This means that each person can have about one burger and a half each week.
The Final Report "Creating a Sustainable Food Future" Published Wednesday takes a closer look at the gaps in food production and global demand and makes more concrete recommendations on how to prevent a catastrophe.
Eating less beef is such a suggestion in the 568-page report.
Rising population, greater food requirements
About 9.8 billion people will live on the planet by 2050, rising from 7 billion people in 201[ads1]0. The demand for food is expected to exceed population growth and increases by more than 50% as people's income in developing countries is expected to increase, according to the report.
Demand for meat and dairy is expected to rise even faster, by nearly 70%. The global demand for beef meat, meaning beef, sheep and goat, is expected to be even higher, at 88%.
But to keep up with the food requirements, the report assumes that farmers will produce 56% more crop calories than in 2010 – and that means land will be nearly twice as large as India.
Closing these holes is "more difficult than often recognized", according to the report.
Cows Grow and Reproduce Slower Than pigs and poultry, which means they need to eat much more and need more land and water.
In the US, only beef accounts for about 3% of the calories in the average American diet, but it uses 43% of US land used for agriculture, the report said.

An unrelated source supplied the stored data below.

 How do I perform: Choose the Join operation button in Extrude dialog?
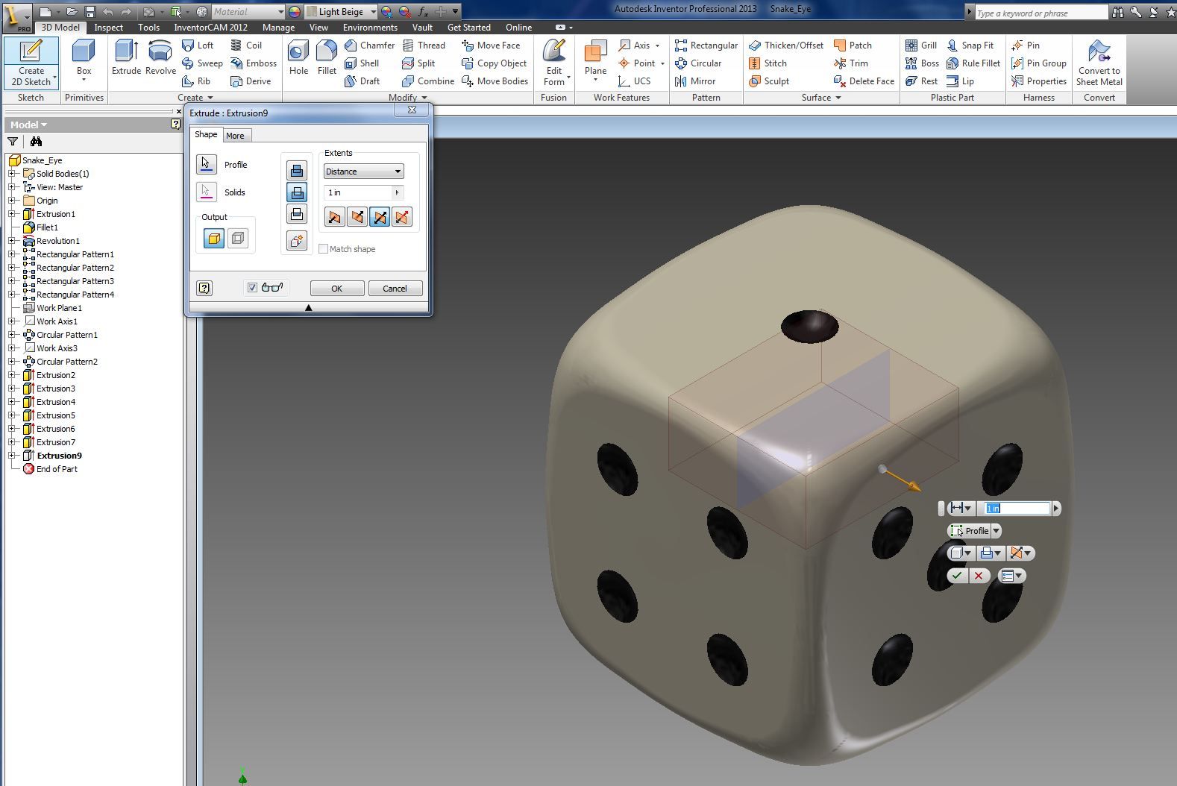[297, 171]
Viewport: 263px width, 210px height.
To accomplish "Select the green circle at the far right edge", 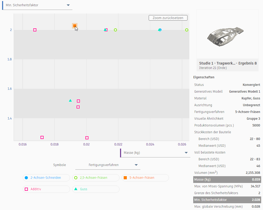I will 187,30.
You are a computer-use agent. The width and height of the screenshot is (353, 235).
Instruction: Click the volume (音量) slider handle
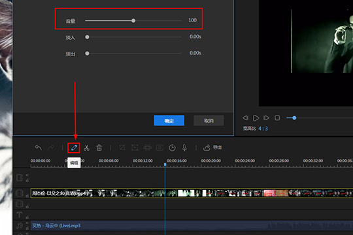click(x=133, y=21)
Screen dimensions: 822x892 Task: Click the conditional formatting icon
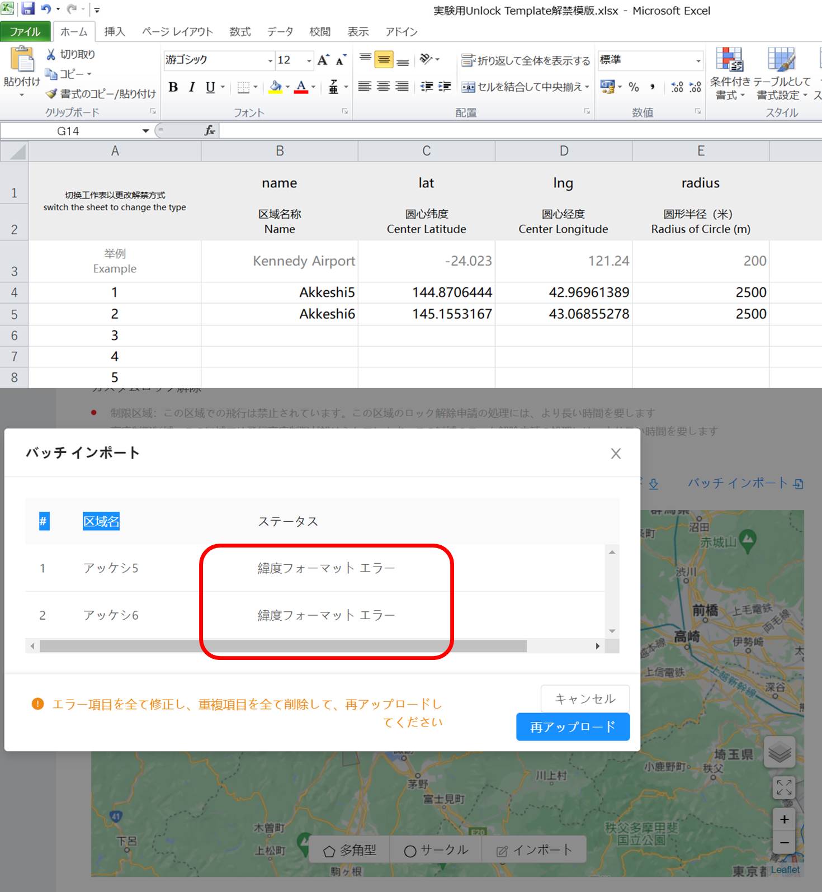click(729, 60)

The current report Suggesting people living in countries like the United States who eat a lot of steak, compared to the rest of the world, don't have to give up hamburgers, but they have to cut down how many they eat.

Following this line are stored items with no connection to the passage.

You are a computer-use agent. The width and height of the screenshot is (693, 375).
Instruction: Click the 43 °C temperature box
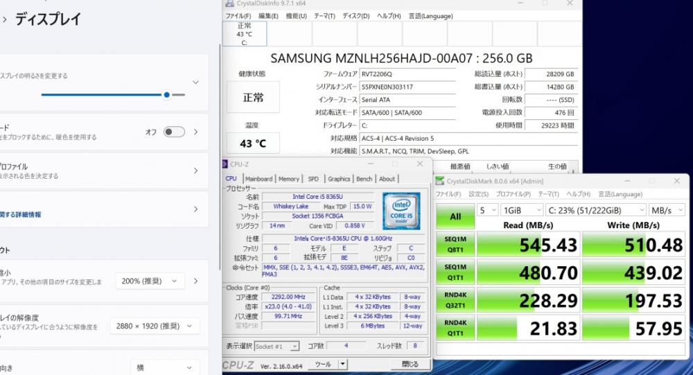tap(253, 143)
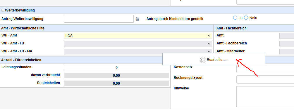Click the Amt - Mitarbeiter field
This screenshot has height=110, width=294.
point(287,51)
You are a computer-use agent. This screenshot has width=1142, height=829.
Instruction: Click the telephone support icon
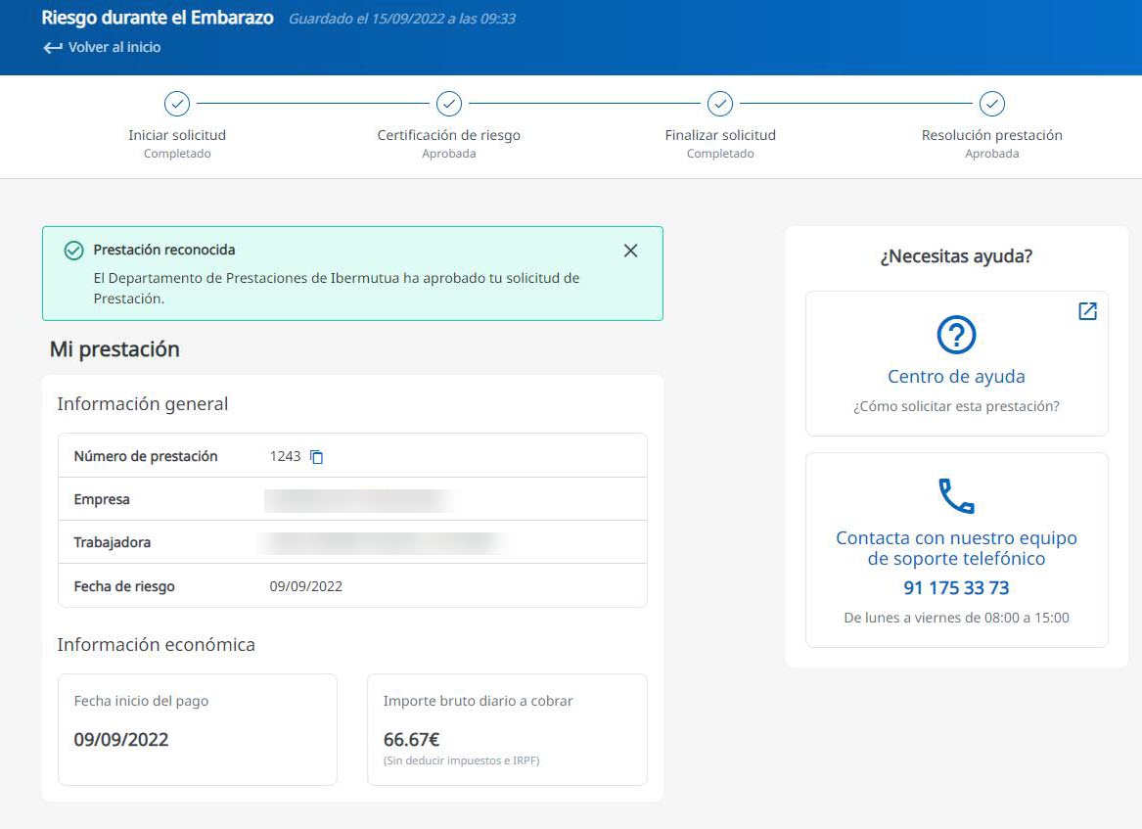956,496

The report suggests that this is feasible and necessary, although "the challenges are formidable." It points to eating trends in the United States as an example. In the late 1970s, Americans ate much more beef than they do today.
In 1976, the Americans ate more than 94 pounds of beef a year. In 2018, it was 57.2 pounds.

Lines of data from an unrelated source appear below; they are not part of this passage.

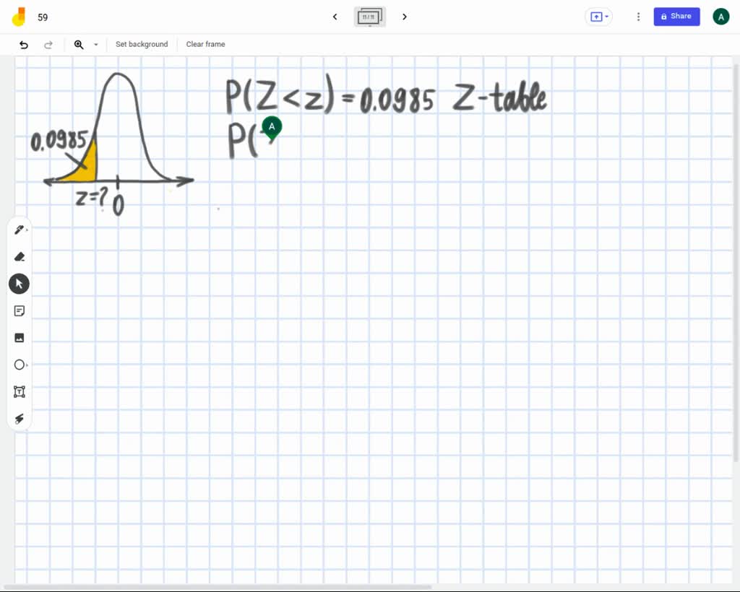Edit the jam title 59
740x592 pixels.
click(43, 17)
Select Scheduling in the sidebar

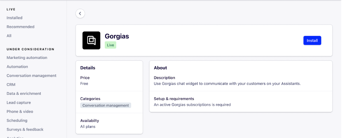pyautogui.click(x=17, y=120)
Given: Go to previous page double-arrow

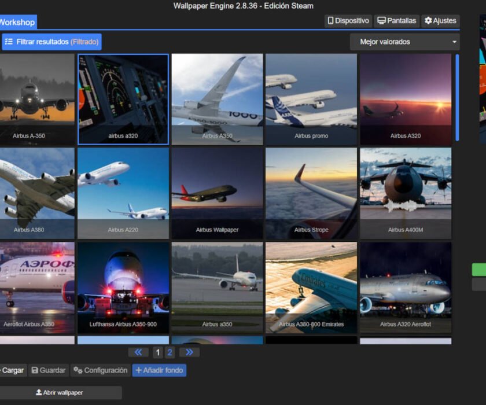Looking at the screenshot, I should [x=138, y=352].
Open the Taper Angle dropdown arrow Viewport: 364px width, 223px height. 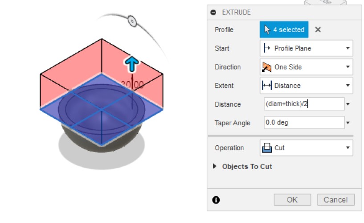click(348, 123)
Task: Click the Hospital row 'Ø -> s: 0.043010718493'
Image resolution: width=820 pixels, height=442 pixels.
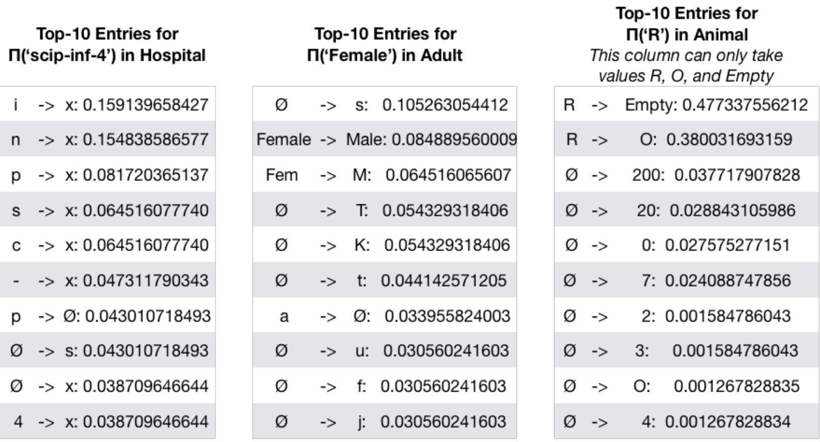Action: (x=108, y=350)
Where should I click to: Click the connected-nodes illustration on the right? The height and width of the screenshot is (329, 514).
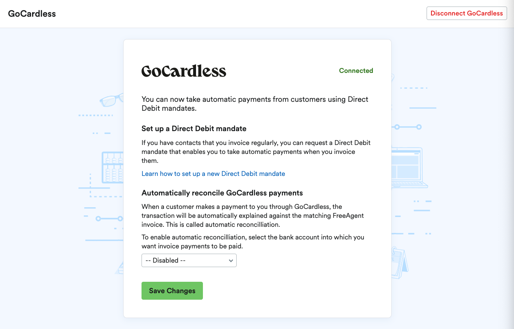pyautogui.click(x=407, y=126)
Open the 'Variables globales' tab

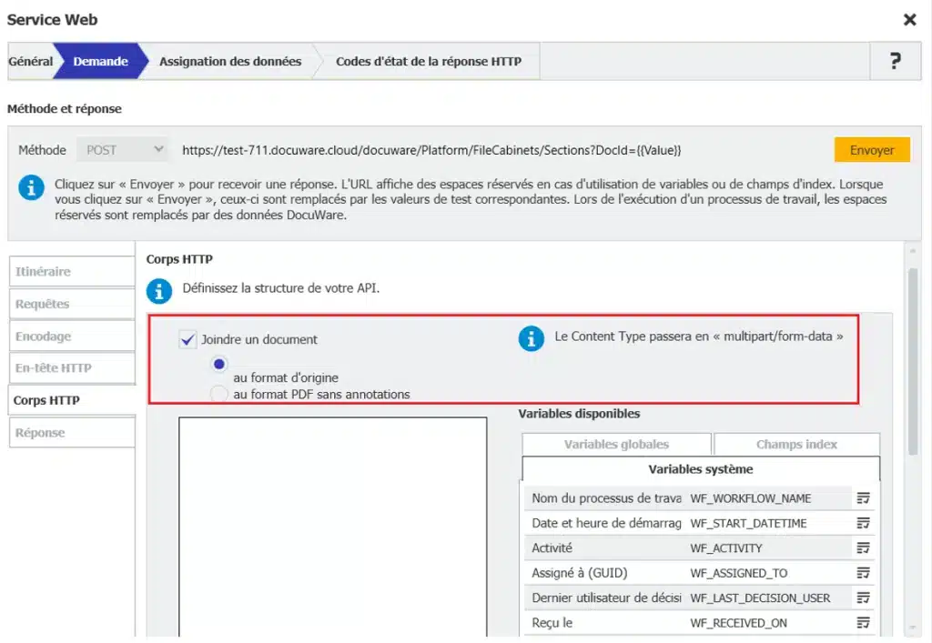coord(616,444)
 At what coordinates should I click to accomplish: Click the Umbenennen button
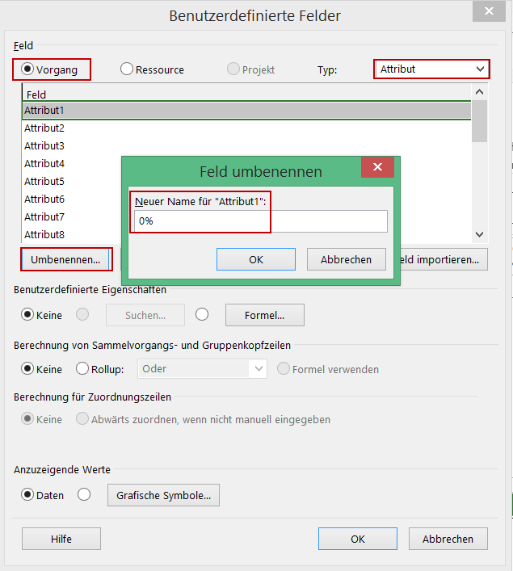65,259
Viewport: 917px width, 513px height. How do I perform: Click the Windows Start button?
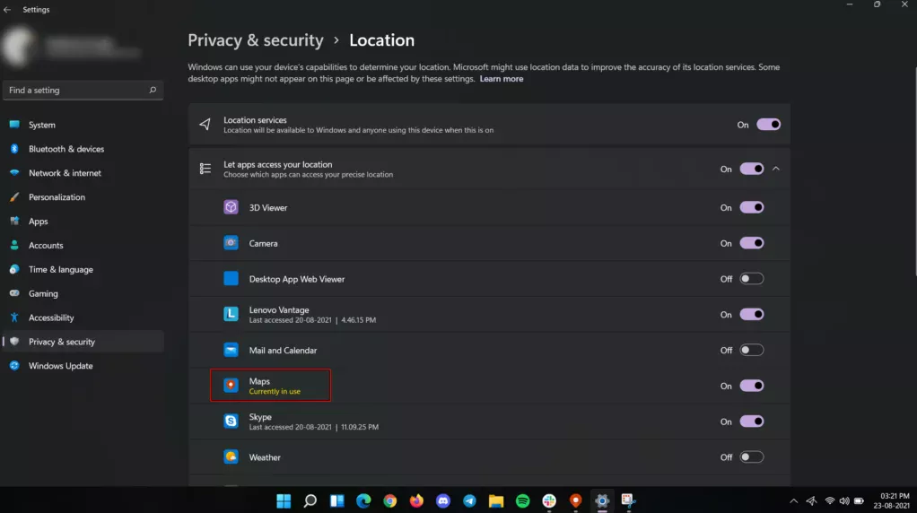point(284,500)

Changing to plant-based diets
Switching to plant-based foods will help the environment most, but the benefits of most climate and land users will still occur even if people switch from eating beef to chicken and pigs, find report.
"Beef is both sustainable and nutritious. Environmentally, cattle play a unique role in our math system because they upgrade inedible plants to high-grade protein. Protein that shows decades of research, promotes health and helps to prevent nutrient deficiencies," Hillary said. Spouse, Director of Media Relations for the Association in a Sent Message.
"Most people already eat steak within global dietary guidelines, so we argue that the greatest potential for a healthy sustainable diet comes from reducing food waste. History and well-established research have consistently shown that science-based advances and practical, balanced dietary patterns contribute to health and health. sustainability, and does not eliminate single food, like beef. "
While the market can reduce the demand for beef, governments can also take steps to make other menu items more desirable, the report says. For example, governments may be phasing out declines for meat and milk production or starting to tax beef, making it more expensive.